Fiance Visa: Proving Your Bona Fide Relationship

The Shapiro Law Group

When deciding whether a relationship is bona fide in a fiancé visa application, the U.S. Citizenship and Immigration Services (USCIS) will expect to be provided with financial documents, photographs, phone records, emails, letters, and proof of continuing correspondence, and more. The burden of proof is on the couple to show that their relationship is bona fide. Failing to prove this is one of the main reasons for fiancée visa denials.

The USCIS asserts that a large portion of green card and fiancée visa applications it receives are not legitimate. For this reason, scrutinizing applications for permanent residence and uncovering sham relationships are top priorities. Some U.S citizens get engaged to foreign-born individuals for the purpose of circumventing immigration laws to falsely acquire immigration benefits. Such relationships are considered a “sham” or “fraudulent” and are thus not legitimate, bona fide or true.

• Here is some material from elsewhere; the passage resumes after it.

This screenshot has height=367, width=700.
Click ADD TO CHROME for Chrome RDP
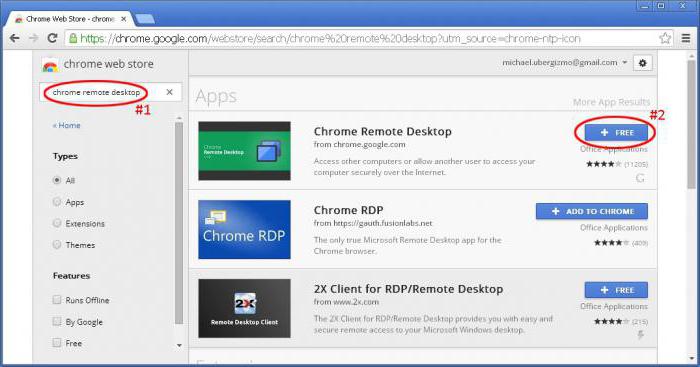coord(592,211)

Items That May Raise Red Flags as to the Legitimacy of a Relationship

When applying for a fiance visa, there are certain factors that may raise the risk for a denial. Issues that may prompt USCIS to question the legitimacy of a couple’s relationship include:

  • Engaged a very short time after meeting, such as in under 3 months
  • Never met in-person but already engaged or have had very little physical time together
  • A large disparity of age, no common spoken language, different religions, or vast difference in cultural and ethnic background
  • Family and/or friends unaware of the engagement
  • Foreign fiancée is from a country considered Hi-risk for visa fraud
  • Discrepancies in statements on questions asked during the interview

At various points throughout the application process, a couple will be asked to provide documentation of their shared life. Keeping evidence that shows that a couple has a legitimate relationship can play an important role in improving the chances for a visa approval.

Records and documents that may be required include copies of phone bills showing calls made to each other, Skype and chat records, airline tickets and hotel receipts proving visits to see each other, photos of the couple and some with each other’s family (with date stamps), and engagement ring receipts.

As the final step of the visa application process, the couple will need to attend an in-person interview with a USCIS officer or consular. Questions include things the couple should have knowledge of such as how and where they met, whether they have pets, or how they got engaged.